[Start of Attachment]

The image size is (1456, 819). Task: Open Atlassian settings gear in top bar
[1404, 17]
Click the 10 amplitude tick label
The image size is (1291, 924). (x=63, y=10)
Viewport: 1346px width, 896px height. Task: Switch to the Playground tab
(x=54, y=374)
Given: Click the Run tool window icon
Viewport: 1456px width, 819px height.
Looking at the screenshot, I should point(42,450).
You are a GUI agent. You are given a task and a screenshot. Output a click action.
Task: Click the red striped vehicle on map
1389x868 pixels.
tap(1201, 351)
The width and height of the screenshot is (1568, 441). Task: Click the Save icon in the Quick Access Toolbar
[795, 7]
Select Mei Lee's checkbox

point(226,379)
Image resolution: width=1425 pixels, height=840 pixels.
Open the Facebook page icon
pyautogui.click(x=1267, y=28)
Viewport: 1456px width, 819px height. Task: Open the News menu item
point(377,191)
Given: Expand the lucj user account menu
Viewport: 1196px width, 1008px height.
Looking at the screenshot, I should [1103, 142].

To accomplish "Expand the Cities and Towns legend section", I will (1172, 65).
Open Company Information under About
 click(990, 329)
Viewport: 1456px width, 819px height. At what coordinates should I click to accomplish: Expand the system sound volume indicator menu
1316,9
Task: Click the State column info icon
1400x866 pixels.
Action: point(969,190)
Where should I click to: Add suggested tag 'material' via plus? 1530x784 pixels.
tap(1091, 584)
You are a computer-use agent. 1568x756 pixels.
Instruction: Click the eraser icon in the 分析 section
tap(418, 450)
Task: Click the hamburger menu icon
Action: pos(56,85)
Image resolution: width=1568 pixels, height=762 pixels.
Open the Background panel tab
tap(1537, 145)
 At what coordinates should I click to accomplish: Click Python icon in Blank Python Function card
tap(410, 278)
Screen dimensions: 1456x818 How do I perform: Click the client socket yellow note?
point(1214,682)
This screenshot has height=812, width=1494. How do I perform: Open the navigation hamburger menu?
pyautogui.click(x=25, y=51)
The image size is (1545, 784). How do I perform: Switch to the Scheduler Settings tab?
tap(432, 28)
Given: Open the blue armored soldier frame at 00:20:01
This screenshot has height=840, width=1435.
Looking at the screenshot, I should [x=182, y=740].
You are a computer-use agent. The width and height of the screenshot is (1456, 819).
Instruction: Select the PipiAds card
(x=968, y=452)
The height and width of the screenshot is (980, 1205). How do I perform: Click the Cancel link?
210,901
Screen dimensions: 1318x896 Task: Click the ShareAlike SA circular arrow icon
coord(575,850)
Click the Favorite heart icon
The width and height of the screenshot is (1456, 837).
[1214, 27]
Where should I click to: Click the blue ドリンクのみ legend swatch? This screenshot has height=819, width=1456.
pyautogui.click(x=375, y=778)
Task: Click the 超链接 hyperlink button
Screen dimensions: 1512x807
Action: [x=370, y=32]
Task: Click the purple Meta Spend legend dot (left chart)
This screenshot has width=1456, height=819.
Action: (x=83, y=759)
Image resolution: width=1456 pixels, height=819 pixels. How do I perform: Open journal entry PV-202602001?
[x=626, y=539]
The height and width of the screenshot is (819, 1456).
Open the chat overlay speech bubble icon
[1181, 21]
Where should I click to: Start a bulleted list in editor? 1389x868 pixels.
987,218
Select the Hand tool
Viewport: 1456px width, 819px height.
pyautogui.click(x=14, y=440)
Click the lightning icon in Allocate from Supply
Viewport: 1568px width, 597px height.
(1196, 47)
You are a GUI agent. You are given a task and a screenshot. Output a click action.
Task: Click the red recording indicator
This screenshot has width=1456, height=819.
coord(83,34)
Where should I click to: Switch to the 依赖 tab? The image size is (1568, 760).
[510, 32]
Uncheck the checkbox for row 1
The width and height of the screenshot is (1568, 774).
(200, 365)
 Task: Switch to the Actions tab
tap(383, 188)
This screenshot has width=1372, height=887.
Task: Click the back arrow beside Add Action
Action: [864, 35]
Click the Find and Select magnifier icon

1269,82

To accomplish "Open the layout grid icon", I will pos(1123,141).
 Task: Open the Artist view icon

[End of Attachment]

### WHAT YOU SHOULD DO
Transcribe, exactly and without additions, the lines of the records above, beginning with the line that contains "Screen dimensions: 1456x818" and ending with the line that contains "The height and width of the screenshot is (819, 1456).", both included.

### RESPONSE TO THE EXERCISE
Screen dimensions: 1456x818 How do I perform: Click the client socket yellow note?
point(1214,682)
This screenshot has height=812, width=1494. How do I perform: Open the navigation hamburger menu?
pyautogui.click(x=25, y=51)
The image size is (1545, 784). How do I perform: Switch to the Scheduler Settings tab?
tap(432, 28)
Given: Open the blue armored soldier frame at 00:20:01
This screenshot has height=840, width=1435.
Looking at the screenshot, I should [x=182, y=740].
You are a computer-use agent. The width and height of the screenshot is (1456, 819).
Instruction: Select the PipiAds card
(x=968, y=452)
The height and width of the screenshot is (980, 1205). How do I perform: Click the Cancel link?
210,901
Screen dimensions: 1318x896 Task: Click the ShareAlike SA circular arrow icon
coord(575,850)
Click the Favorite heart icon
The width and height of the screenshot is (1456, 837).
[1214, 27]
Where should I click to: Click the blue ドリンクのみ legend swatch? This screenshot has height=819, width=1456.
pyautogui.click(x=375, y=778)
Task: Click the 超链接 hyperlink button
Screen dimensions: 1512x807
Action: [x=370, y=32]
Task: Click the purple Meta Spend legend dot (left chart)
This screenshot has width=1456, height=819.
Action: (x=83, y=759)
Image resolution: width=1456 pixels, height=819 pixels. How do I perform: Open journal entry PV-202602001?
[x=626, y=539]
The height and width of the screenshot is (819, 1456).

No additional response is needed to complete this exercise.